Antara Cinta, Kreativitas, dan Profesionalisme Guru

Antara Cinta, Kreativitas, dan Profesionalisme Guru

(Tulisan ini diterbitkan pada Tabloid Pendidikan Gocara Bogor, Minggu III Maret 2010)

Ketika Michael Jordan, mantan pemain basket NBA, suatu saat pernah ditanya oleh para jurnalis tentang apa rahasia di balik kesuksesannya menjadi salah seorang pemain basket terbaik di zamannya, maka dengan singkat dia menjawab, ‘because I love this game’. Jawaban singkat ini walau kedengaran sederhana, tapi langsung menukik ke permasalahan yang sangat substansial tentang salah satu rahasia kehidupan kita. Bahwa cinta memang bukan segalanya, tetapi segalanya bisa berawal dari cinta.

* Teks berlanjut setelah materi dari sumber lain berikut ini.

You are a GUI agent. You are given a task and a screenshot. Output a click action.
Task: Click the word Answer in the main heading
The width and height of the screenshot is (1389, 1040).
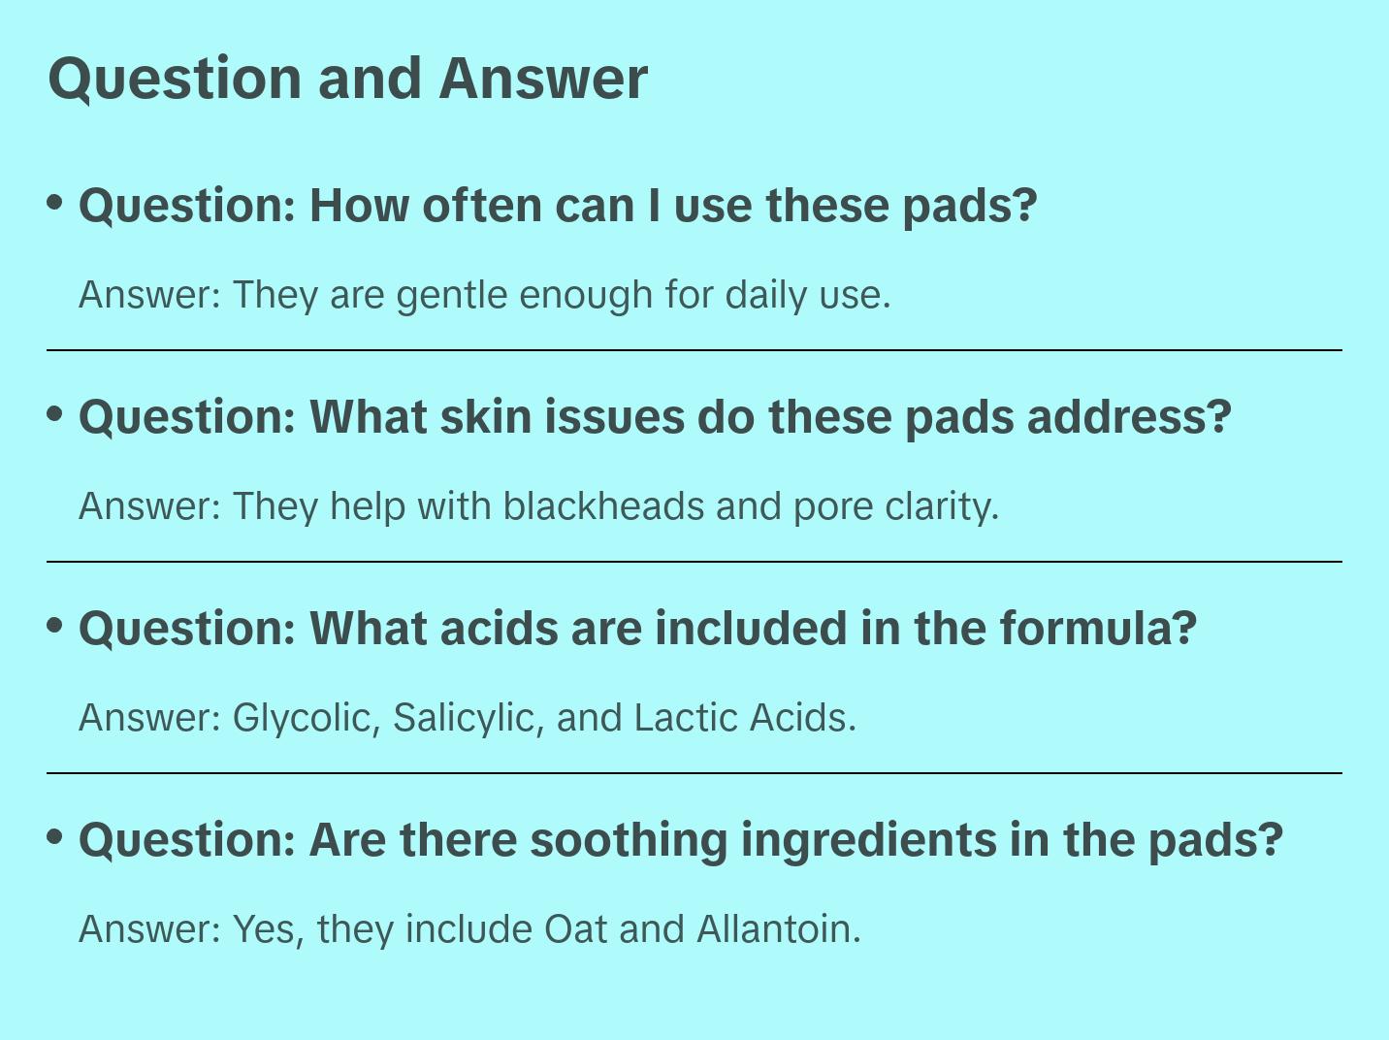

Sepertinya sulit dibantah bahwa cinta dalam maknanya yang luas sesungguhnya merupakan sumber energi utama kita dalam menapaki setiap jengkal kehidupan. Cintalah sebenarnya mata air sekaligus muara kehidupan ini. Tidak berlebihan kalau kita katakan bahwa sesungguhnya peradaban manusia, dimanapun dan kapanpun, dibangun atas dasar cinta dan didedikasikan untuk sebuah cinta. Peradaban itu dikonstruksi atas dasar cinta kepada kehidupan dan kemudian didedikasikan untuk cinta pada kemanusiaan.

Walaupun cinta adalah suatu yang abstrak dan kadang sulit didefinisikan, namun secara umum cinta itu sangat identik dengan sifat-sifat berikut; komitmen, pengorbanan, pemberian, ketulusan, kesungguhan, dan altruism. Seorang pecinta adalah seorang yang berkomitmen, siap berkorban, suka memberi, dan bersungguh-sungguh untuk kebahagiaan objek yang dia cintai.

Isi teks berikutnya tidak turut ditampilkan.